Everybody is the result such a complex set of influences that to name just a few would not make sense. What I have begun to notice recently is that the experiences I had between the ages of 10 and 20 are still the most powerful and defining and I have been wondering about our ability to be truly influenced or changed after that age. I can still grow and develop new interests but the power of the influences that ran through my defining years still has a very strong impact on how I view the world.
MM: I’ve always been fascinated by your “artistic case”: I refer to the radical mutation of sound that you carried out over the course of your solo career starting from the coordinates of the Vex’d experience; a phenomenon – although oriented very differently – that partly concerned Kuedo, too. Is there, in your opinion, some form of continuity between bass music back then and “digital symphonies” nowadays?
There is technical continuity as in I am trying to achieve the same scale and force that I experienced in sound system music and the mode of listening is taken from that environment as opposed to a concert environment. But there is as much that I am trying to escape as well. The original goal with this project was to escape the genre and function constraints of club music.
MP: Soon you’ll be in Milan to present your recent a/v set (in collaboration with MFO) during the Savana MASH festival. Can you tell us about the concept behind this project and what to expect from your performance?
When discussing the plans for this project with Marcel (MFO) he was very interested at the time in what the human response to exploring environments that we could not imagine would be. So for example, it may not be possible to explore outside our solar system in person, but it may be possible in the near future to use drones, and we were interested in the human emotional response when using VR or flying drones in alien environments. The show is a combination of video and strobe and is a continuation of the album’s exploration into movement and rhythm.

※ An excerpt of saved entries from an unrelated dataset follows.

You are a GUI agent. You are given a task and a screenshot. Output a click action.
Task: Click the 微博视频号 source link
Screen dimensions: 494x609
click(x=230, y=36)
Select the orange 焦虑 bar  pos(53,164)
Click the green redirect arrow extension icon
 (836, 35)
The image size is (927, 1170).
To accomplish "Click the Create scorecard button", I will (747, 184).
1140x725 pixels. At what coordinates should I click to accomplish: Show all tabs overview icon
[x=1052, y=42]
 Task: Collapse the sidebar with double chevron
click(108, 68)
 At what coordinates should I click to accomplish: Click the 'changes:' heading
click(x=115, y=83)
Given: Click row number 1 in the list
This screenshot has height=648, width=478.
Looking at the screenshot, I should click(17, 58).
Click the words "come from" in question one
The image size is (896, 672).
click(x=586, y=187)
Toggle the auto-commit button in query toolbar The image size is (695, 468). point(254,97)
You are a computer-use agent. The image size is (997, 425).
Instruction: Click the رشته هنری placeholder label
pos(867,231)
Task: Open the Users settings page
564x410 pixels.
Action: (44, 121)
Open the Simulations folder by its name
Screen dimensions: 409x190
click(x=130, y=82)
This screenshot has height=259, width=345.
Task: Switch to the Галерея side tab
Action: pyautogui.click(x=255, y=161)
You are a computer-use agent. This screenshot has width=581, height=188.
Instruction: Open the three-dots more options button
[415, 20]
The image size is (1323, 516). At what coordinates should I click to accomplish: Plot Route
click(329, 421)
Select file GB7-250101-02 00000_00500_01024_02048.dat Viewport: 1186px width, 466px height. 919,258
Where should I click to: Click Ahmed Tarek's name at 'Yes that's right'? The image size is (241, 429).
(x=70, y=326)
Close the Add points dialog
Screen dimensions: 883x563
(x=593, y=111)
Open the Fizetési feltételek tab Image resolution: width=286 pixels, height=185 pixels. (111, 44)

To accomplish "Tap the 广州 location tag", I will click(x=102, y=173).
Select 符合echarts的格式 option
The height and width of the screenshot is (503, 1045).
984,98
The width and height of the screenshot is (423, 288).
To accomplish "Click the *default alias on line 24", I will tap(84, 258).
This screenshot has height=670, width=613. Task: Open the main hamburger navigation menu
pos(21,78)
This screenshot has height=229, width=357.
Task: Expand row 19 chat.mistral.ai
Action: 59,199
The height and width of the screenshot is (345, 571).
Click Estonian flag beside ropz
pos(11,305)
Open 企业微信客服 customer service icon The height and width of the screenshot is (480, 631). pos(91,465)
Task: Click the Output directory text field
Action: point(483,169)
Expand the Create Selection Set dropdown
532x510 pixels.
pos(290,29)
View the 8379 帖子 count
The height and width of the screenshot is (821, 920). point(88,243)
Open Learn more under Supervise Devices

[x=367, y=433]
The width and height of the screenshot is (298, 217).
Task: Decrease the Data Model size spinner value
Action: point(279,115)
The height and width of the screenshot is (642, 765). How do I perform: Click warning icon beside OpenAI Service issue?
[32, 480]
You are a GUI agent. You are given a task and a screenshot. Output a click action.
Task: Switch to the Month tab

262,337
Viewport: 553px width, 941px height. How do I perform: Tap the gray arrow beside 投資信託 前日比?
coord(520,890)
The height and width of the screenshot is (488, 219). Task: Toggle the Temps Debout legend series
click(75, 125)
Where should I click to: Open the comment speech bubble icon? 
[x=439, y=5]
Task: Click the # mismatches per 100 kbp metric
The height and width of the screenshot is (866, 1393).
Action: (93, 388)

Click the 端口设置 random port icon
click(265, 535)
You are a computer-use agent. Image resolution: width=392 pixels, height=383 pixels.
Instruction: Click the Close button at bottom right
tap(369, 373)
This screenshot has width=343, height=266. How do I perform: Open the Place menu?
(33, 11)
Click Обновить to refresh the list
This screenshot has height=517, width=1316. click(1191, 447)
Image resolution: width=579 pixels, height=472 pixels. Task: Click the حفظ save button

MM: Again, regarding #MASH: you probably know the theoretical background from which the three-day project moves: the idea of a survey on the “geographical liquidness” of today’s musical production. Do you think that your search as an artist, also in your past projects, might have something to do with this interpretative model of “global sound”? In this sense, what role the geographical provenance of an artist and his ethnic background – specifically, in your case – could play in today’s liquid, hyper-connected world?
I come from a position of privilege, in that I am a white man from the UK. When I reached a certain age I noticed that the majority of everybody I met making electronic music was the same as me. I had a wide range of influences in the music I listened to, but this was not matched in the people around me who I worked with. This is problematic on a personal scale obviously, but it is also representative of a larger picture. Possibly the internet has helped to change that but I have no doubt there are still people battling against a wall, people who deserve to be heard and aren’t for whatever reason.
There is huge value in escaping whichever musical tradition you are in and engaging with other people and other ways. It is something I wish I did more and I know that my musical landscape is quite narrow. My music is not political or social commentary, it is a form of escapism, but I have to be aware that being allowed the time and space to write it, and being given the platform to perform it, is a privilege. It is interesting that you talk about geographical provenance because while it is important to open the world and opportunities up to as many people as possible, it is also important to foster a sense of belonging and locality in music. I still love the idea that individual cities can develop such strong musical identities and scene and they can stay relatively untouched for long periods of time.